## DATA FOR THIS EXERCISE
%%

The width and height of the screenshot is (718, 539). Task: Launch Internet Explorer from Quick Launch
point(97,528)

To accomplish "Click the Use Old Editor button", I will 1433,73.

%%
%%

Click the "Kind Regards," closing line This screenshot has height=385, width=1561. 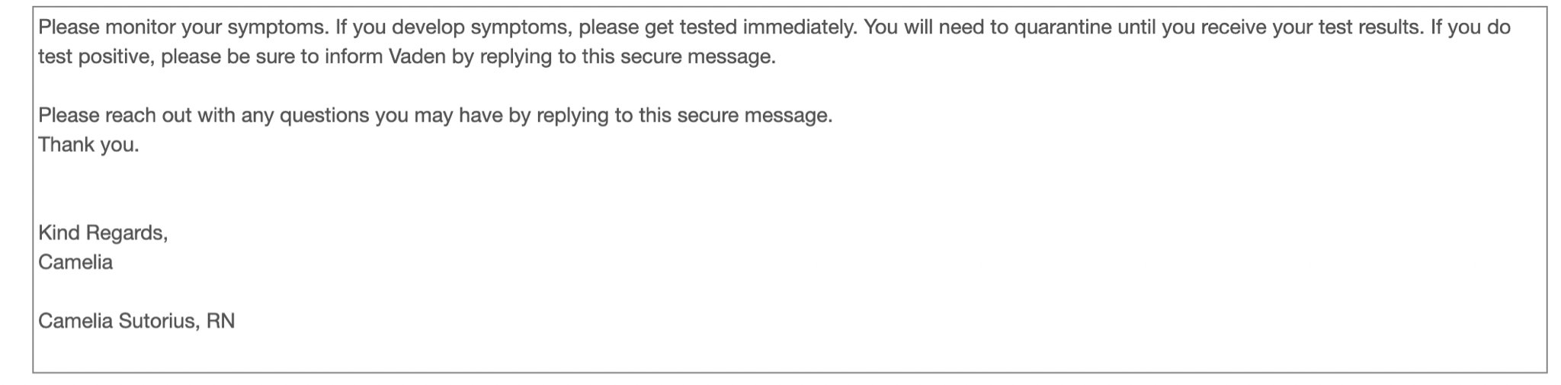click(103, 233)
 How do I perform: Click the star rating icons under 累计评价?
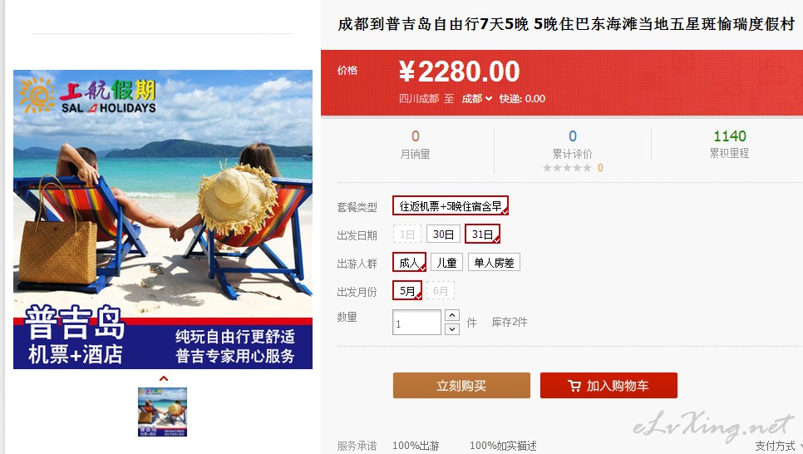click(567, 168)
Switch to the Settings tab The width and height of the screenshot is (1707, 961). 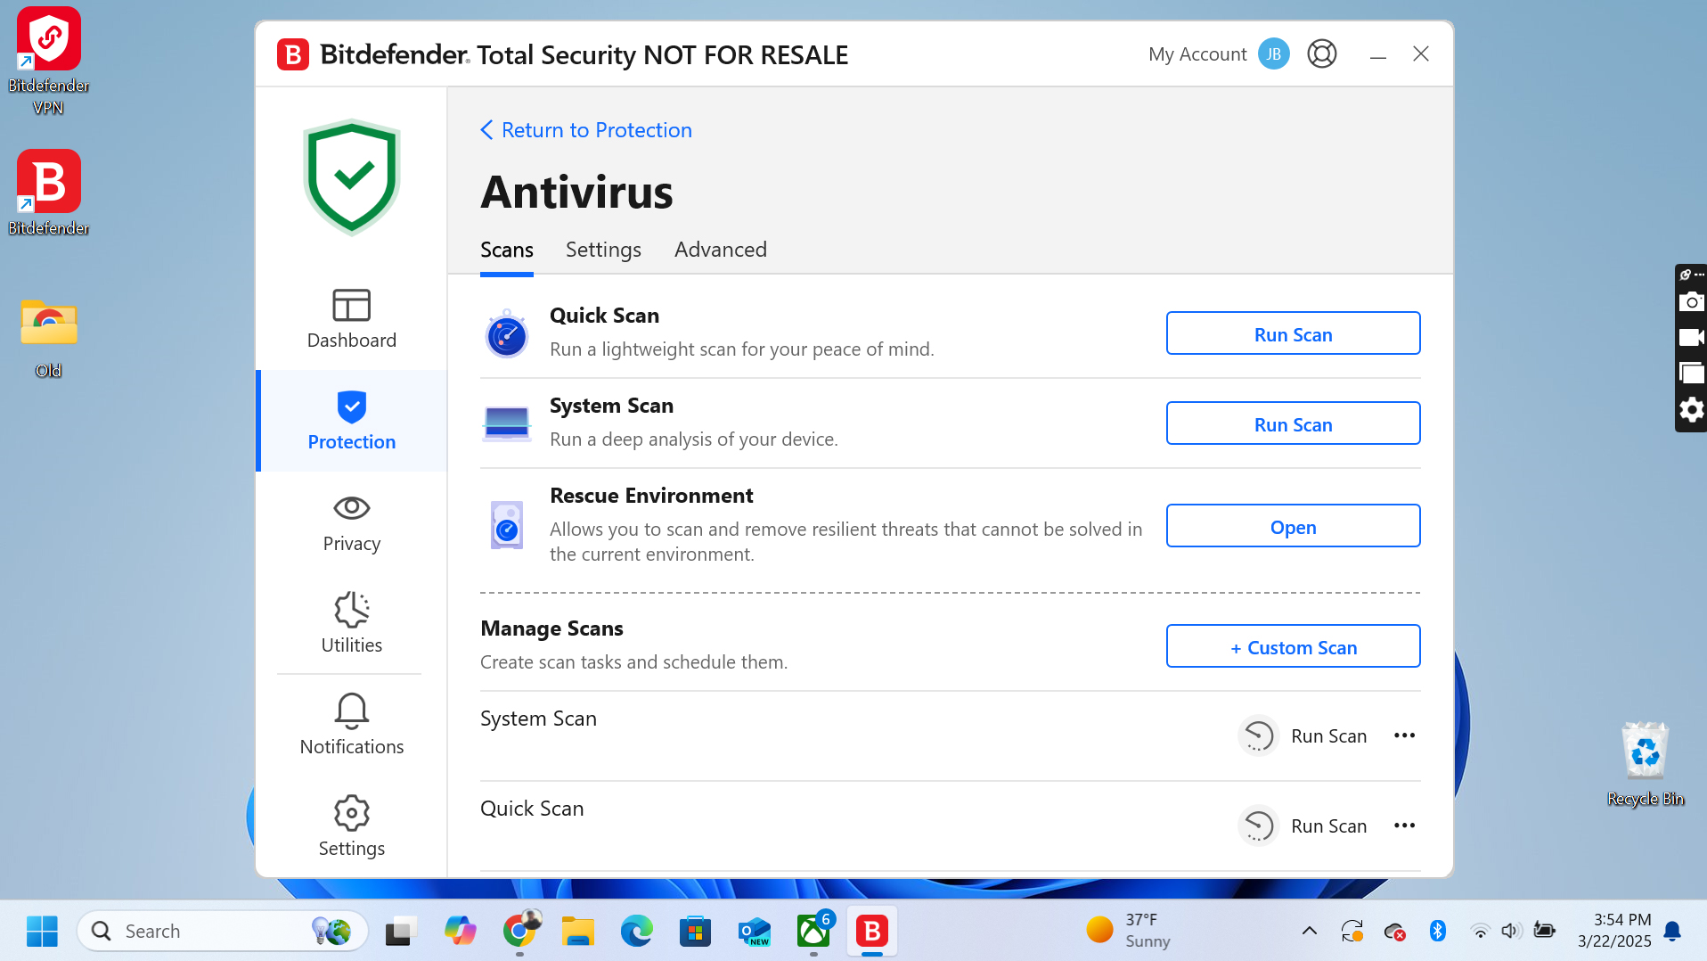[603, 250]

%%
%%

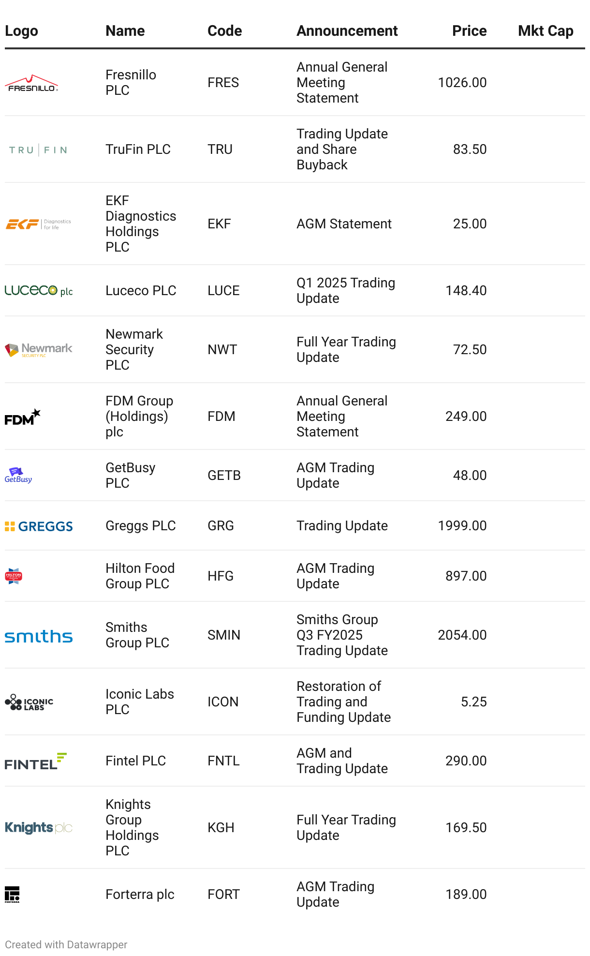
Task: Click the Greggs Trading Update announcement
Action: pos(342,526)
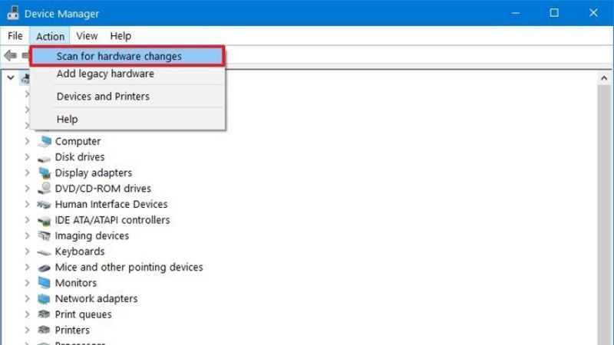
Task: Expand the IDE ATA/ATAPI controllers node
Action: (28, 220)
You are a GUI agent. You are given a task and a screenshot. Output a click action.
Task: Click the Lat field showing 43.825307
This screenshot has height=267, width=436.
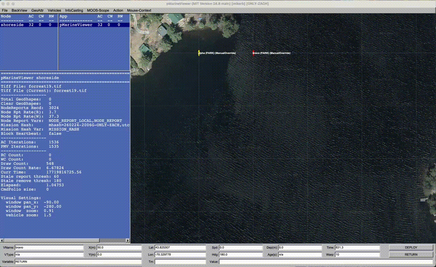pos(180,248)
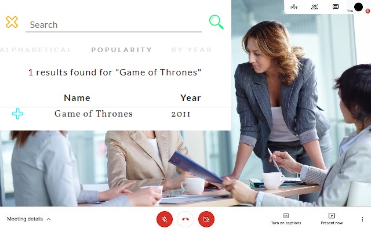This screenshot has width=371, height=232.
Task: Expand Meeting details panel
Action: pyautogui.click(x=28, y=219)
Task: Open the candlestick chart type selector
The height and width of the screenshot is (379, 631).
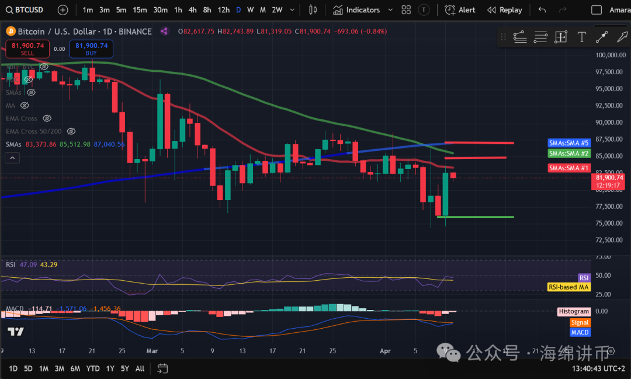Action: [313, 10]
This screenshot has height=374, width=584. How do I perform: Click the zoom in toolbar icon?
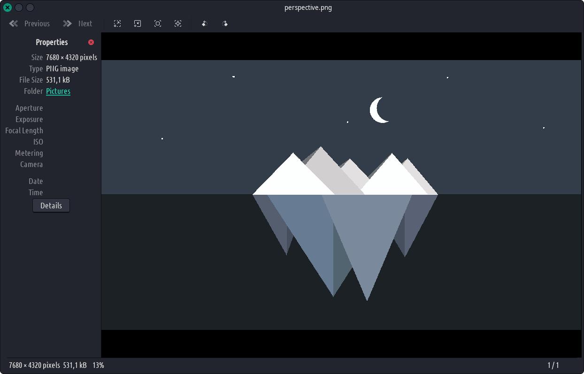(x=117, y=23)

%%

## TRY IT
Your task is to copy only the lines above starting at the one containing "You are a GUI" and ending at the one containing "Task: Open the". Copy them exactly, both ends included, and omit the pictures.

## TASK RESULT
You are a GUI agent. You are given a task and a screenshot. Output a click action.
Task: Click the Lat field showing 43.825307
This screenshot has height=267, width=436.
pos(180,248)
This screenshot has width=371, height=232.
Task: Expand Meeting details panel
Action: pyautogui.click(x=28, y=219)
Task: Open the candlestick chart type selector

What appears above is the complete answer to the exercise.